## Requirement
Lines below that include the word "Share" should each be copied.

## Listed entries
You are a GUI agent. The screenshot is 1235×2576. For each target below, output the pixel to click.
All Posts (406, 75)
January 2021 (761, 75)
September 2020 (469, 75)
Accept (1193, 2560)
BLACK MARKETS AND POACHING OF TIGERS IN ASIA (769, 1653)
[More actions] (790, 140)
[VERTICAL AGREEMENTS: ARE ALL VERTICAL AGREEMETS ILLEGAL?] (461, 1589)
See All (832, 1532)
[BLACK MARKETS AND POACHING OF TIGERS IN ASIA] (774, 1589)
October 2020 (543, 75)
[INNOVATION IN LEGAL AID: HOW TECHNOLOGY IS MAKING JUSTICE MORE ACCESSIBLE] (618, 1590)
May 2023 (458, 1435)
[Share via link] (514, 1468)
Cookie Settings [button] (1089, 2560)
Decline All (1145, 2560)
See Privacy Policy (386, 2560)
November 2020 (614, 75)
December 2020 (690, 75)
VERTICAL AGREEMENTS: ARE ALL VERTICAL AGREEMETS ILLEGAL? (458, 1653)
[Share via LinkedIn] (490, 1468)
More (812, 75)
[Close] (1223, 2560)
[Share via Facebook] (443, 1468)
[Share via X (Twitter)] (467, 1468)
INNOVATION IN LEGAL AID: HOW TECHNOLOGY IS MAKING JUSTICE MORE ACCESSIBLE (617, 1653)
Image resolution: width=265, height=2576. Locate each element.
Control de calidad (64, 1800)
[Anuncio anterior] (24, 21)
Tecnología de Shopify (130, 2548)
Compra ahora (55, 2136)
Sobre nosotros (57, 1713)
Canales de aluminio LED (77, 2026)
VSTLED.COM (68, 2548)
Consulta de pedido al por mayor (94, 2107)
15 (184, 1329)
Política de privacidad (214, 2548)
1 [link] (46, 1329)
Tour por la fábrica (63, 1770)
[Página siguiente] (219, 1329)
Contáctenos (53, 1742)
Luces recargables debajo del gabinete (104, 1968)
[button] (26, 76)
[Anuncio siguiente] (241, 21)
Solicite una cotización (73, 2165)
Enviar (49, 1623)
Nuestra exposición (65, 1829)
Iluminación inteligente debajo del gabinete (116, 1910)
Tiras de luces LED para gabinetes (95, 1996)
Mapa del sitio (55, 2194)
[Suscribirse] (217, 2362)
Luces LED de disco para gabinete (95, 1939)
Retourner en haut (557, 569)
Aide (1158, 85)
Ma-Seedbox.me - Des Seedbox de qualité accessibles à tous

## Completed task
[Share via link] (514, 1468)
[Share via LinkedIn] (490, 1468)
[Share via Facebook] (443, 1468)
[Share via X (Twitter)] (467, 1468)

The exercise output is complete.